- Our Union
- Our Industries
Published: 3 Jun 2015
MUA National Women's Committee representative Krista Grace attended the first RMTU women's conference in New Zealand
It was with pleasure and pride, I represented the National Women's Committee in the recent inaugural women's forum of the RMTU (Rail, Maritime, Transport Union New Zealand). The theme of the forum: "Growing Women's Strength Through Unity".
Held in the scenic town of Wellington New Zealand, on arrival I was greeted by the inspirational Ruth Blakeley, a Ship Planner at the Port of Otago on New Zealand's South Island. Ruth briefed me quickly of what to expect and the reason for my visit. It was made apparent to me that similar to the MUA, the RMTU were challenged in respect to their female members needing to be more proactive within the union moment.
Within the MUA we have the good fortune to have an official Women's Liaison Officer, Mich-Elle Myers, as well as a National Women's Committee in place. The National Women's Committee represents both seafaring and stevedoring women and was created due to the perseverance and hard work of active members, including Sue Virago and Karen Wheatland.
A Women's Liaison Officer was something that the RMTU lacked and it was established quickly that the women needed to make a decision on how they wished to be represented.
During the course of the conference I was asked to speak on my experiences of being a female seafarer in a male dominated industry. I spoke of when I first got away to sea in 1985, working as a stewardess on board the Abel Tasman to now working as the chief cook onboard one of our remaining tankers, Teekays, Alexander Spirit.

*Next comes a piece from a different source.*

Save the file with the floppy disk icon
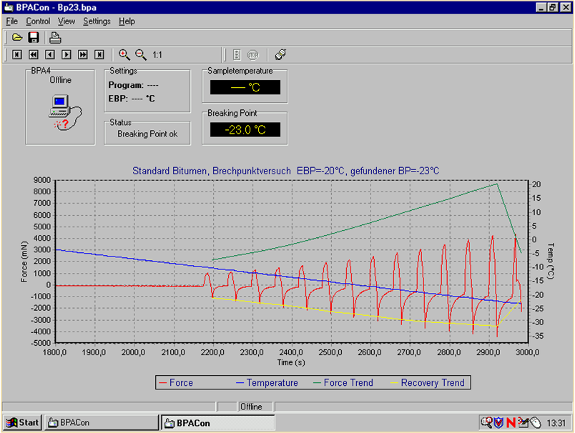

I spoke on the challenges I had faced during my time at sea, however I was quick to point out that the majority of my sea going life has been positive, with the men I've worked with, showing respect, friendship and comradery.
I relayed to the woman that I was fortunate, as I was able to rely on the Union at state and federal levels, as well as my union sisters to help me through difficult situations, explaining that being proactive within the MUA has empowered me; giving me strength and courage to face my adversaries knowing that I have the full backing of the union behind me.
During the course of the forum the RMTU women decided to vote for a female representative. At present this position is voluntary, however I believe it's a step forward to the inclusion of women within the RMTU.
The forum was structured, however not so much that the women didn't feel comfortable in sharing their experiences. A lot of grievances were shared, including sexual harassment, discrimination, bullying and exclusion.
We discussed ways for women to keep in contact, via emails, newsletters and came to the decision that the best way was to start up a facebook group, not dissimilar to our own MUA Women's Group. This has now been implemented and is slowly gaining momentum with the RMTU members.
I enjoyed my time in New Zealand immensely, it was a pity that I had to fly back to Australia in a frantic rush to join the ship. I thank the RMTU for inviting me and their warm and friendly hospitality. I met some amazing women, formed new friendships and made long lasting alliances.